Does a Physician Have to Be Disruptive to Be a Bully?

The physician leader literature is full of references to “the disruptive physician,” the one who openly humiliates and bullies other providers on the health care team. Often, one thinks of an older male physician denigrating a younger female nurse. Lack of open communication in health care, though, with team members failing to speak up on behalf of a patient, may deal with a subtler, more pervasive type of intimidation.

Photo Credit: Robert Churchill
Photo Credit: Robert Churchill

 

Here’s something that happened in my hospital. An ICU “family meeting” was called to try to determine whether a patient should proceed with with having a percutaneous endogastric (PEG) tube placed. The patient had lived an astounding 69 years with Down Syndrome, but had not been spared from its complications, most notably early onset dementia. She was fully dependent on others and bed-bound by the time she came to our hospital.

The geriatric literature is clear: patients with end stage dementia should not have a PEG tube placed because the burdens outweigh the meager benefits. This patient’s decision-making process had the additional wrinkle of having a state-appointed guardian involved. State appointed guardians for disabled patients are very sensitive to the potential for discrimination against the patient. For that reason, they require overwhelming evidence to withhold or remove life sustaining treatments.

Present at the meeting were the intensivist taking care of the patient, the ICU nurse practitioner, the bedside nurse, and the chaplain, representing the hospital Ethics Committee. As the nurse practitioner shared with me later, “The meeting got off to a bad start.” The intensivist focused on the age of the patient. In a patient without Down Syndrome, 69 would be considered quite young in the ICU. The initial recommendation by the intensivist was to proceed with the PEG.

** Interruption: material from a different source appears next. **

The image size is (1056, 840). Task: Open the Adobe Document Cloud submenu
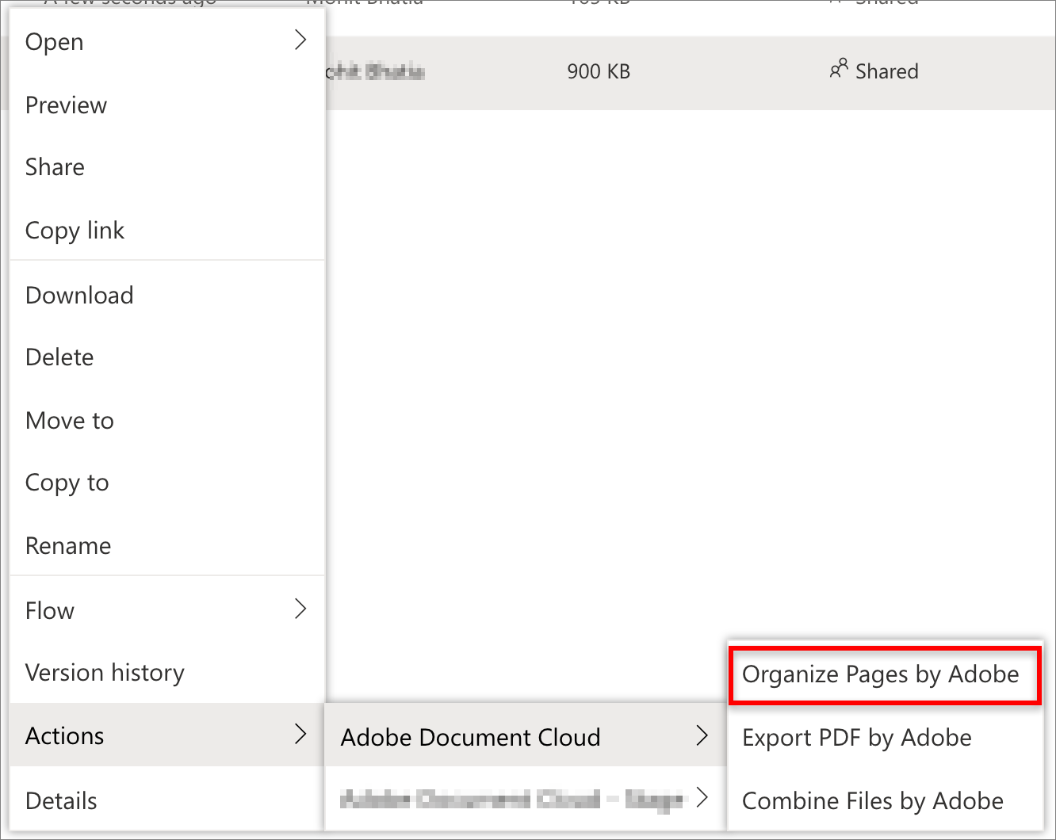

The chaplain knew this was the wrong decision, but she did not have the authority to make a clinical decision. The bedside nurse and the nurse practitioner also both knew this was not the best recommendation for the patient, but neither one felt comfortable contradicting the physician in this public setting.

After the meeting, the nurse practitioner was able to get two physicians to send letters to the guardian requesting that the patient not have the procedure, but the guardian had been swayed by the first recommendation, and he chose to proceed rather than opting for an emphasis on comfort for the patient.

Many hospital quality and safety initiatives have been based on improvements in the aviation industry, starting with the Tenerife disaster in 1977*. That accident occurred because the co-pilot was not able to tell the pilot he was wrong. Sometimes it seems that health care culture still has a long way to go to empower every member of the team.

I return to my original concern. What made it so hard for these women to speak up? Why are educated health care team members not able to speak up to a physician colleague whose opinion may be causing a patient to undergo an unnecessary procedure?

*John J. Nance, JD, Why Hospitals Should Fly: The Ultimate Flight Plan to Patient Safety and Quality Care (Bozeman, MT: Second River Healthcare Press, 2008).